Why is the business chain planning rather than reasoning
While thinking chains (COT) improve the performance of LLMS on logical tasks such as mathematical word problems and coding challenges, it does not involve real logical reasoning. This is because COT follows procedural knowledge and relies on structured steps rather than generating novel insights. It lacks a true understanding of causality and abstract relationships, which means that the model will not engage in counterfactual thinking or consider hypothetical situations that require intuition. Furthermore, COT cannot fundamentally change its approach rather than a trained model, thus limiting its ability to be creative or adaptable to unfamiliar situations.
What does LLM need to become a real reasoning machine?
So, what does LLM need to reason as truly as humans? These key areas require improvements and potential ways to achieve it:
- Symbolizing understanding: Humans make reasons by manipulating abstract symbols and interpersonal relationships. However, LLM lacks a true symbolic reasoning mechanism. Integrating symbolic AI or hybrid models that combine neural networks with formal logic systems can enhance their ability to truly reason.
- Causal inference: True reasoning requires understanding causality, not just statistical correlation. One reason must deduce the underlying principle from the data, not just predicting the next token. A study of causal AI, which explicitly simulates causality and can help LLMS transition from planning to reasoning.
- Self-reflection and metacognition: Humans evaluate their thinking process through inquiries “Is this conclusion meaningful?” On the other hand, LLMS has no mechanism for self-reflection. Building models that can critically evaluate their own output will be a step towards real reasoning.

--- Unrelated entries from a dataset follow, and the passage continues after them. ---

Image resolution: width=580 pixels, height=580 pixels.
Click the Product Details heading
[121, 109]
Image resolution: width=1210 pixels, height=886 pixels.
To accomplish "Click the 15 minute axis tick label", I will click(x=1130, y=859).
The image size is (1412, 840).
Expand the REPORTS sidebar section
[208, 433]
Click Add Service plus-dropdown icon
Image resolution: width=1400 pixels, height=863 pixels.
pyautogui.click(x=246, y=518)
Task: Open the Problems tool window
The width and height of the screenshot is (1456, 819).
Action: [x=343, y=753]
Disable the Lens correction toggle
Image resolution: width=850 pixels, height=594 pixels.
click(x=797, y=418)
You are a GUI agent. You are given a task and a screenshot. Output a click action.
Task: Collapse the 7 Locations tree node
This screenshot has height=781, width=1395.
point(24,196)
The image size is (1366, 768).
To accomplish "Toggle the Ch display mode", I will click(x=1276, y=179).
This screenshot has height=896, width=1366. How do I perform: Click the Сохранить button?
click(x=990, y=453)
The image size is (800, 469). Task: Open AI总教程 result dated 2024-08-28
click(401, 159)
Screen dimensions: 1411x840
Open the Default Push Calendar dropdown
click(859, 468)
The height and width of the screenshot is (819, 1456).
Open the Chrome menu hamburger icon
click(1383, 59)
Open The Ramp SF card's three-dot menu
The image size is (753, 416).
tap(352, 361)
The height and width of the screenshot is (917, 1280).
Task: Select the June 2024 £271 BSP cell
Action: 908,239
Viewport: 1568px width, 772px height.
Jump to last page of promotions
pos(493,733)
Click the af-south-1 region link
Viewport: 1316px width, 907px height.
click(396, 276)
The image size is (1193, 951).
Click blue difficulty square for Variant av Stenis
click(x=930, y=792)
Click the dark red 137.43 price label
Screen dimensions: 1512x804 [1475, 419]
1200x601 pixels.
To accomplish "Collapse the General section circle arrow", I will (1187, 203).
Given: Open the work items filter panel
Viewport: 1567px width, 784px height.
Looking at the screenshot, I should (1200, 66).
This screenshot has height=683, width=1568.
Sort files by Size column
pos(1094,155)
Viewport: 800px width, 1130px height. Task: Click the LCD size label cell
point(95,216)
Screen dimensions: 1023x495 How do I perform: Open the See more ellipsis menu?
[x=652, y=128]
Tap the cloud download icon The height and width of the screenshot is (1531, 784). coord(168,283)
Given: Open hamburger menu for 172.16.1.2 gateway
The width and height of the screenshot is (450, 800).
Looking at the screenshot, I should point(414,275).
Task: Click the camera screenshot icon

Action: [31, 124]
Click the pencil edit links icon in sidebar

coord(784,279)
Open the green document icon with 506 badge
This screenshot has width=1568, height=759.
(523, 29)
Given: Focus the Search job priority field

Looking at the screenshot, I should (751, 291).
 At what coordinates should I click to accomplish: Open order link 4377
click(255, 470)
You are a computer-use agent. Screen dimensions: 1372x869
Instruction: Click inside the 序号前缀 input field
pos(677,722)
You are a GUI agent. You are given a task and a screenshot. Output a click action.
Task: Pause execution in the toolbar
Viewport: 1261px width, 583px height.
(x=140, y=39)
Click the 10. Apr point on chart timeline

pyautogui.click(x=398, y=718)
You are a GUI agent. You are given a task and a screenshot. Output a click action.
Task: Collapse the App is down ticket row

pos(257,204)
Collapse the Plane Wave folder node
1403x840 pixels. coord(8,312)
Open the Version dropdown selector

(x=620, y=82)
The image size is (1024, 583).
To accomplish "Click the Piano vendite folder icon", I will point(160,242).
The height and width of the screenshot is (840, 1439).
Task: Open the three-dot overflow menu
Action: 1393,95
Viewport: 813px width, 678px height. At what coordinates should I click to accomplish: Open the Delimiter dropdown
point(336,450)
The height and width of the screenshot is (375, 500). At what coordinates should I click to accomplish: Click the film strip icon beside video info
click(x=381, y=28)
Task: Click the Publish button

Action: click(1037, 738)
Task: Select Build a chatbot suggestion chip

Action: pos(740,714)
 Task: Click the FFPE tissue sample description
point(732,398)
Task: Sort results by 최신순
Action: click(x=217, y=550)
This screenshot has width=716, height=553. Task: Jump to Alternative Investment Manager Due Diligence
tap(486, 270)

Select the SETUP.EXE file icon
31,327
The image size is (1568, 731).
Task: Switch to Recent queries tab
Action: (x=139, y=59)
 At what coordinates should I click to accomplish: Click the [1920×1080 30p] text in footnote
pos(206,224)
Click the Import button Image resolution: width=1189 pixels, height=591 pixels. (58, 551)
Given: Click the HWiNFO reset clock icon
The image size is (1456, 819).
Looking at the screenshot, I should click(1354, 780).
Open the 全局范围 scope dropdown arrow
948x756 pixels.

- Common sense and intuition: Even if LLMs can gain a lot of knowledge, they often struggle with basic common sense reasoning. This happens because they don’t have real-world experience to shape their intuitions, and they cannot easily recognize the absurdity that humans will immediately gain. They also lack ways to bring real-world dynamics into decision-making. One way to improve this situation may be to build models using common sense engines, which may involve integrating sensory inputs from the real world or using knowledge graphs to help the model better understand the way humans are.
- Counterfactual thinking: Human reasoning often involves asking, “What if the situation is different?” LLMs struggle in such “if” schemes because they are limited by the data they train. To make the model more human in this case, they will need to simulate the hypothetical situation and understand how changes in variables affect the results. They also need a way to test different possibilities and come up with new insights, not just predicting based on what they have seen. Without these abilities, LLMS would not be able to really imagine other futures—they could only work with what they learned.
in conclusion
While LLMs may make sense, they actually rely on planning techniques to solve complex problems. Whether solving mathematical problems or engaging in logical inferences, they organize known patterns primarily in a structured way, rather than gaining insight into the principles behind them. This distinction is crucial in AI research, because if we mistake complex plans for real reasoning, we may overestimate the true capabilities of AI.
In addition to token prediction and probability planning, the path to real AI reasoning will require basic progress. It will require breakthroughs in symbolic logic, causal understanding and metacognition. Until then, LLM will remain a powerful tool to solve structured problems, but they won’t really think in a human way.